This isn't about me being a pushover, or pretending to be someone I'm not. This is about feeling unfulfilled.
I'm the good guy. At least that's what I like to think. I realized early on that friends are very similar to a commodity or investment. You put the work in to acquire and maintain the relationship with them, eventually it gets you somewhere. Hopefully it gets you somewhere better than you were. So when I made friends, I really put the time and effort in to keep them happy, to make me worth keeping around.
Don't get me wrong. I'm happy to help my friends. I want to see them succeed, to be happy, to be better. And sometimes I can do better than the effort I put in.
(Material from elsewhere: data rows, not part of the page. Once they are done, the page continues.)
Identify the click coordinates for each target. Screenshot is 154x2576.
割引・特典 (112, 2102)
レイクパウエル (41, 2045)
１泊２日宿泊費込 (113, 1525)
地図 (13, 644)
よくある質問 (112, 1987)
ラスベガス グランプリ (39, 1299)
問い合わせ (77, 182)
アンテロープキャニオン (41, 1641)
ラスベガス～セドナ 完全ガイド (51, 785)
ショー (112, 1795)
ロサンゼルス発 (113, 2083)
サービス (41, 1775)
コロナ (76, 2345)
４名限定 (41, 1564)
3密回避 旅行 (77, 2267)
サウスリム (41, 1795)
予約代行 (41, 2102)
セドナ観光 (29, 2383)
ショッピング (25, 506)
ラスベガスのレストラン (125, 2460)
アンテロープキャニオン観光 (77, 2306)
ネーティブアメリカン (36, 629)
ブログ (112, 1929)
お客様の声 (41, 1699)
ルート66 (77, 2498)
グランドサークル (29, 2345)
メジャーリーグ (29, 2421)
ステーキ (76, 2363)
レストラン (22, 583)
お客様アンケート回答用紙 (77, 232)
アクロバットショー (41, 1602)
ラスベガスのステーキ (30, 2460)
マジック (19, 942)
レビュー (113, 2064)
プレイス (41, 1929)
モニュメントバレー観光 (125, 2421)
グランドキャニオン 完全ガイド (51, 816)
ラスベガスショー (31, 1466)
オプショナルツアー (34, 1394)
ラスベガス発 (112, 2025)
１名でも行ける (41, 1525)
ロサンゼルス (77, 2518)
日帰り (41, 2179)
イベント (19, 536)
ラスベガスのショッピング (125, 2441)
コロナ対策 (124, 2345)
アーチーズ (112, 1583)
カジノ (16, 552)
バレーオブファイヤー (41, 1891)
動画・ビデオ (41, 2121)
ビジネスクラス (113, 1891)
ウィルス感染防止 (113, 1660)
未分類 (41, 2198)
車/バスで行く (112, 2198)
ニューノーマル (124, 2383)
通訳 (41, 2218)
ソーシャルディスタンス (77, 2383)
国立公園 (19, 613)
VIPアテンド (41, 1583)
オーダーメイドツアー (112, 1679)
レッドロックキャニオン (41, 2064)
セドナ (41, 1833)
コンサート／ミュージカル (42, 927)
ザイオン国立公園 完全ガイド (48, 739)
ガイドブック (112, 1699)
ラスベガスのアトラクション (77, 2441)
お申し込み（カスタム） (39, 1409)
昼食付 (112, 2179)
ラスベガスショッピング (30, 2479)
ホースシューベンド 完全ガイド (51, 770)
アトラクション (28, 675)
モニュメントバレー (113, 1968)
But after a while, being resourceful, being kind, and being supportive gets tiring. I know I probably am appreciated by my friends, but it certainly doesn't feel like that. When I'm hanging out with friends, I feel increasingly more like a standby resource than I do an actual person with feelings. I don't feel like I can actually talk to my friends about my personal emotions, the struggles I go through, or just wanting to hang out so I don't feel so goddamn lonely.
I know it's irrational to feel this way, that it's a subset of anxiety or paranoia of not being liked by my peers that's driving me to see this situation as I do. And yes, the knowledge of this helps me cope with my situation a little better, but I can absolutely tell you that it's just slowing an inevitable need to leave my life behind. Start Fresh Over....
At the end of it, as selfish as it may be, I just want to feel appreciated and welcome. But for all my misgivings, at least for the moment, I don't feel like I know who I'm supposed to be or where I belong. That's what makes me angry.